Famularo: Landlords are working with tenants as much as possible. We have seen them grant significant rent concessions. Some offer 50 percent less than asking in the first year, with incremental bump-ups for the next couple of years. Some have offered extended rent concessions to existing tenants, and others have granted rent concessions to new tenants until the governor allows indoor dining to open. There are many creative ways landlords have been working with their tenants so that their retail space does not go vacant.

In the first few months of the pandemic, retail leasing activity was almost stagnant, as businesses and landlords were uncertain about how long this would last. In June, when Manhattan started to open again, activity started to pick up a bit. Our team has closed about 25 deals during the pandemic. Financially strong businesses from outside of New York are looking at the current situation as an opportunity to get a great deal on space. We have about 200 listings we are now actively working on, which signify the number of retail vacancies that have swept the city. With that said, we are very hopeful that many of these will close in the coming months as New Yorkers build back confidence.

How would you characterize the overall tenant and landlord sentiment in New York City, almost half a year into the health crisis?

Famularo: Uncertainty. Landlords are still uncertain when their tenants can begin paying them again, and tenants are unsure when their businesses will be profitable again. Most of this is out of everyone’s control, which causes a lot of uncertainty and fear.

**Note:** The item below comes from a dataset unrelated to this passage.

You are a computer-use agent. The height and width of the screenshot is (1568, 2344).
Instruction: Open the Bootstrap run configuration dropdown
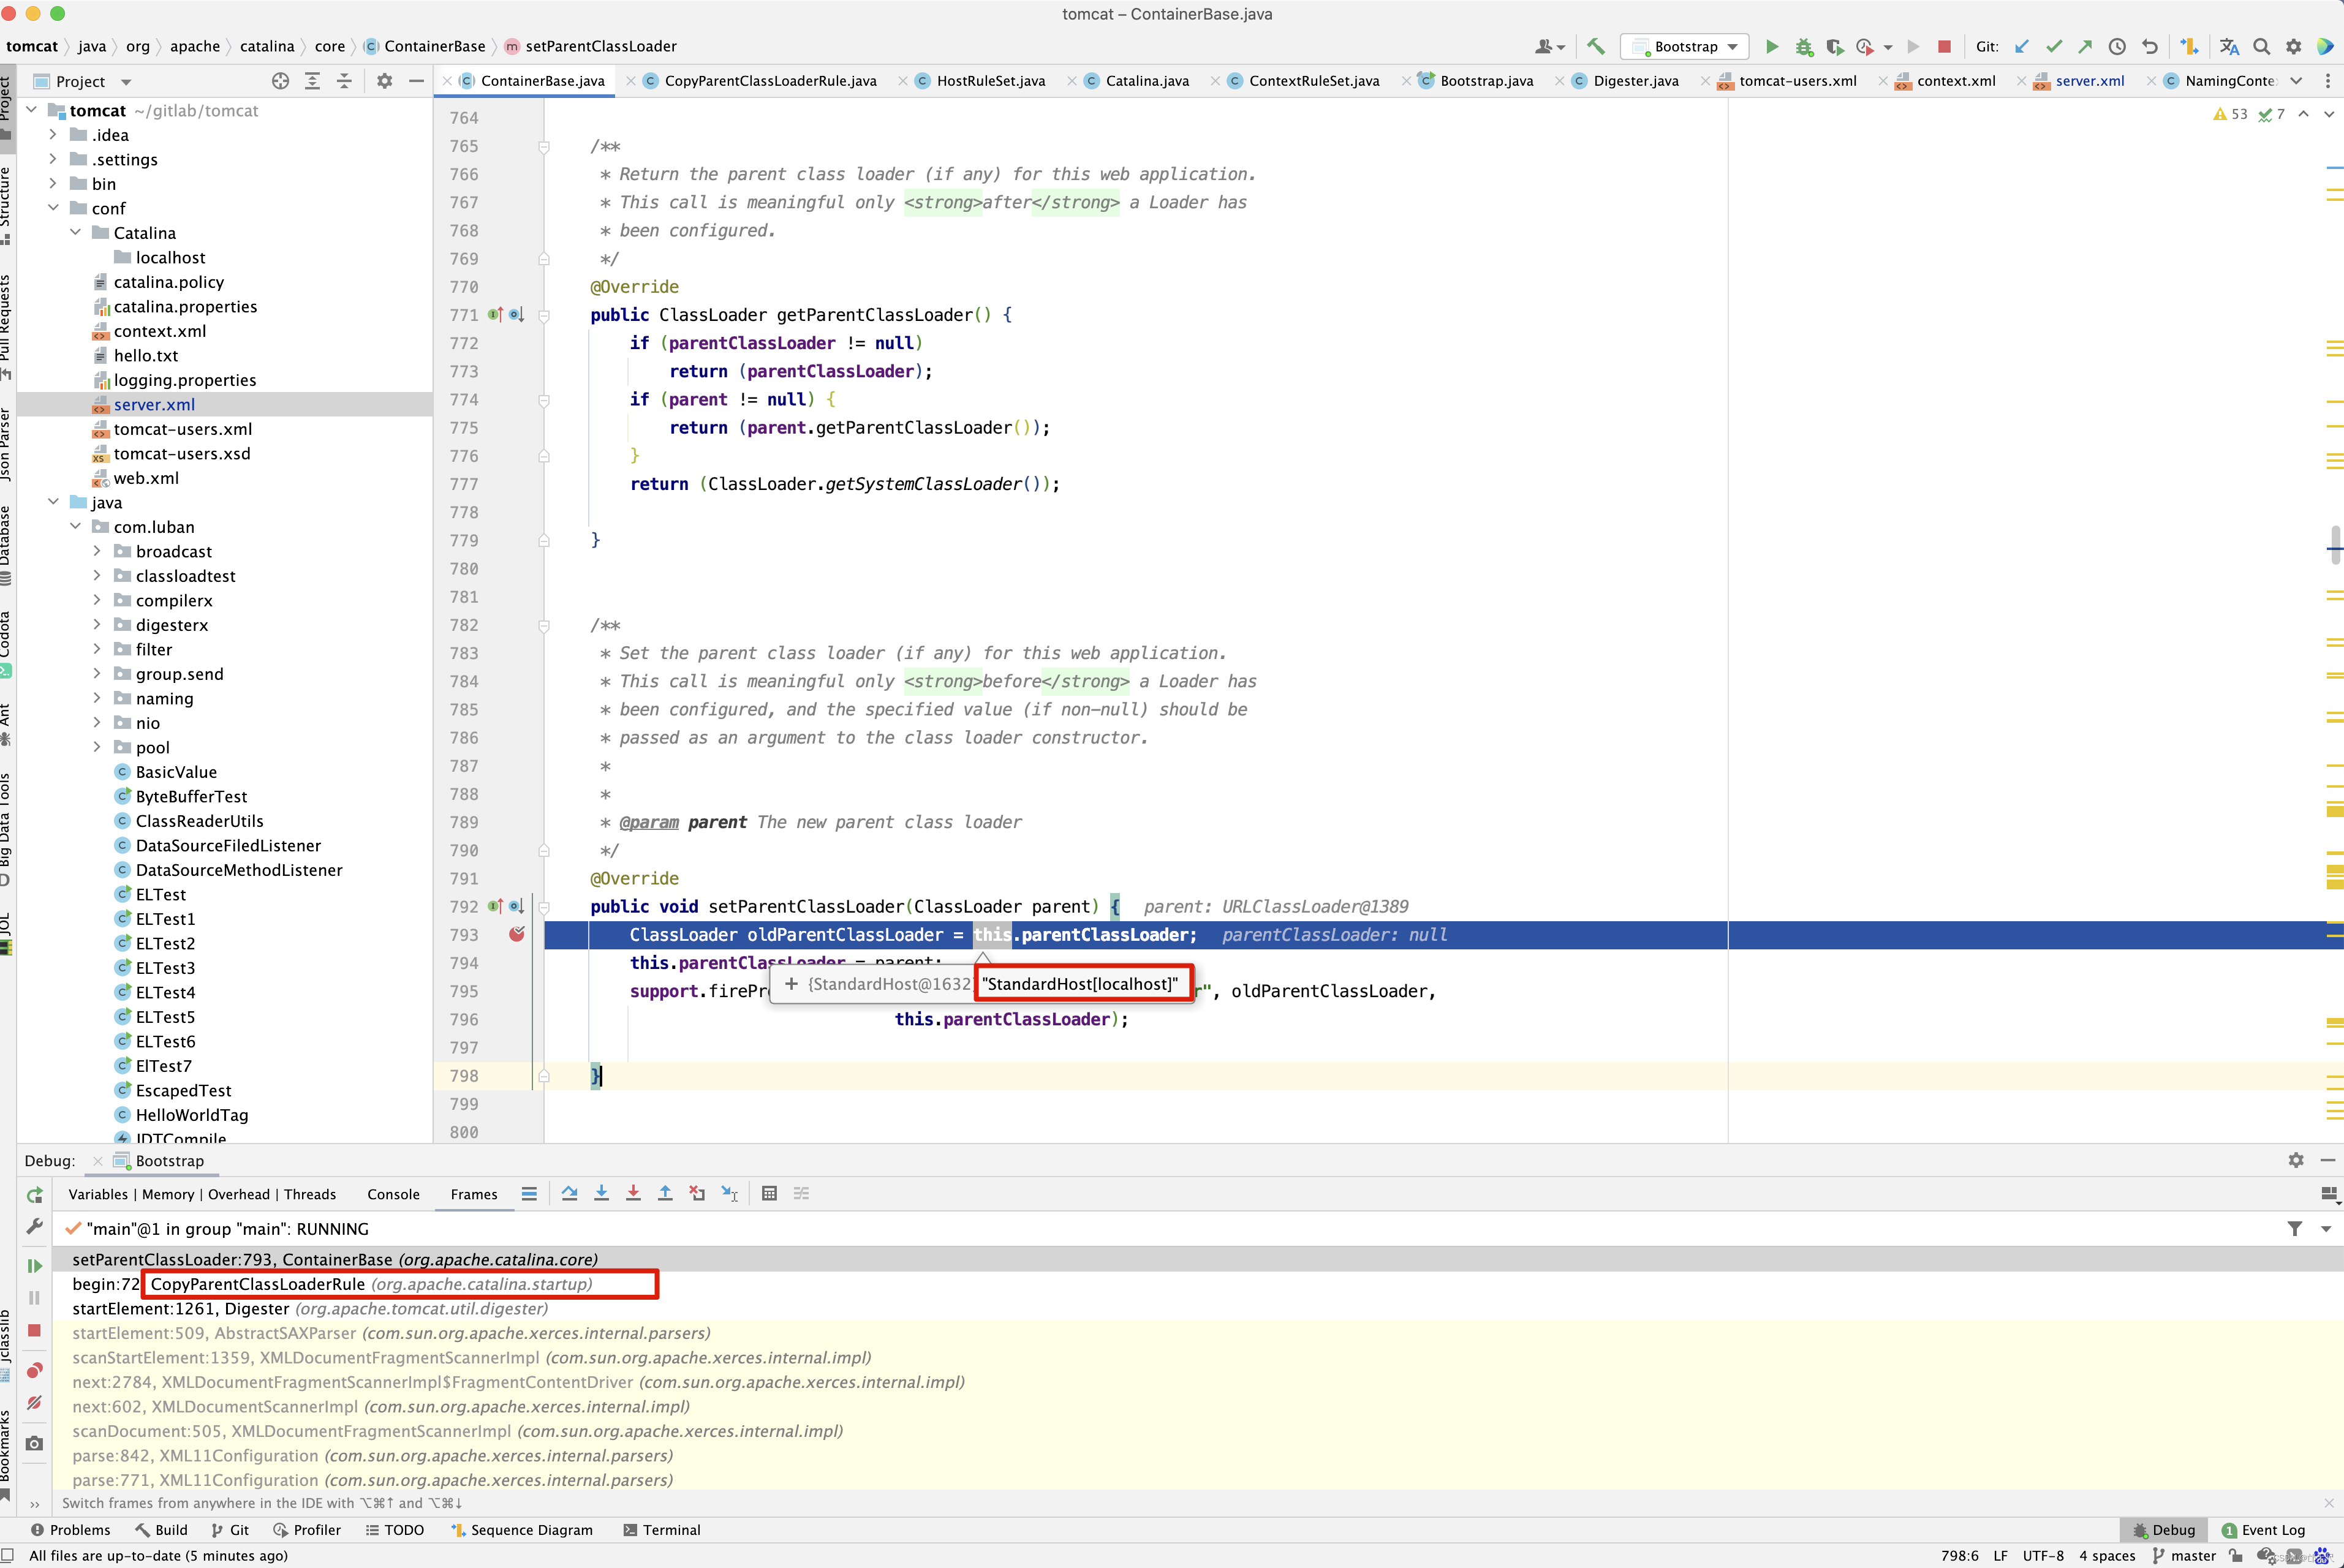point(1687,47)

What are your predictions for New York City’s retail sector? How will the recovery unfold?

Famularo: I predict that financially stronger tenants will replace the retailers that went out of business over the next couple of years. Restaurants and bars will likely open indoors to some capacity by the end of 2020. Although some will survive, many won’t, and vacancies across the city will continue to be above average for the next couple of years as business owners get back on their feet. Manhattan will get back to where it was before the pandemic, once there is a vaccine—probably a year from now. Right now is a great opportunity for businesses to move into the city at reduced rents while the economy slowly starts to pick back up.